Le site de recherches généalogiques www.ancestry.com

[1Japanese Religions, Vol. 36, pages 31 à 66 : Jammes Hommes, « Guido Verbeck, a “living epistle” in Bakumatsu-Meiji Japan ».

[2] Il est étonnant que les sites consacrés à la peinture lui donnent des dates de naissance erronées (il est indiqué en tant que peintre américain né en 1853 et mort en 1932 sur Christie’s ou Artnet notamment).

[3] « Il n’y a que deux hommes, purement de race blanche, dans le monde, qui soient des sujets natifs de l’Empire du Mikado au Japon : Arthur et Gustave Verbeck » (The New-York Times, 5 février 1899).

[4] Dans le recensement de 1880 elle est notée comme habitant à Oakland (baie de San Francisco) avec ses huit enfants. Mais dans Verbeck of Japan, page 302, il est précisé qu’une partie des enfants (lesquels ?) sont restés au Japon (« En 1881 le Dr. Verbeck avait trois fils et une fille de chaque côté du Pacifique »).

[5] Notamment The Sprightly Romance of Marsac (1896), The Court of Boyville (1899), Donegal Fairy Tales (1900), Over the Plum Pudding (1901), Nigger Baby and Nine Beasts (1901), The Second Froggy Fairy Book (1902) avec Anne Penock, Rataplan, A Rogue Elephant and Other Stories (1902), Wild Creatures Afield (1902) et Mother Goose for Grown-Ups (1908), avec Peter Newell.

[6The Syracuse Journal, 18 avril 1907. Selon cet article, Gustave indique que sa mère est française, alors que selon d’autres sources elle est née en Irlande ! La référence donnée par Peter Maresca de ce même article est The Atlanta Connection du 28 avril 1907. J’opte pour l’écriture Verbeck, car c’est celle qu’on retrouve le plus souvent et celle conservée par les autres membres de sa famille.

[7] Il publie quelques gags épars dès 1897 (comme ce gag en 6 cases, Philander and His Rocking Horse ou quelques pages dans le Harper’s.)

[8] On les appelle les Joge-e.

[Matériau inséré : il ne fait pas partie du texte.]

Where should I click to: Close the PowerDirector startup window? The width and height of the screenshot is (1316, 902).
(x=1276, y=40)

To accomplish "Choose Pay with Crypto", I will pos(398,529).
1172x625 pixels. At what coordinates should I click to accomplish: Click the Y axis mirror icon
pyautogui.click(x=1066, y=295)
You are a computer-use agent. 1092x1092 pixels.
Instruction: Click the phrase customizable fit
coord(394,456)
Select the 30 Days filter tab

Pour en voir des exemples : http://pinktentacle.com/2008/04/joge-e-two-way-pictures

[9] Voir par exemple la planche du 8 novembre 1903 : la troisième case montre une grenouille sautant à l’eau mais elle devient Muffaroo qui apparaît à l’horizon, dans l’autre sens.

[10] Mais on peut également faire un rapprochement avec des dessinateurs actuels comme Sfar, Larcenet ou Blain…

[11] Ces activités lui permettent une vie plutôt aisée puisqu’en 1910, Gustave Verbeck, sa femme et sa fille logent au centre de New York et ont une domestique suédoise à leur service (United States Federal Census, 1910).

[12The Upside-Downworld of Gustave Verbeek, The complete Sunday Comics 1903-1905, Sunday Press, 2010

[13] « Mais Verbeck effectue une tâche ardue et éminemment Pataphysique en appliquant ce procédé à une succession de six vignettes et en se contraignant à y garder une cohérence diégétique. En cela il incarne de Saint-Patron de l’OuBaPo. » Jean-Christophe Menu, La Bande Dessinée et son Double, L’Association, 2011, page 103.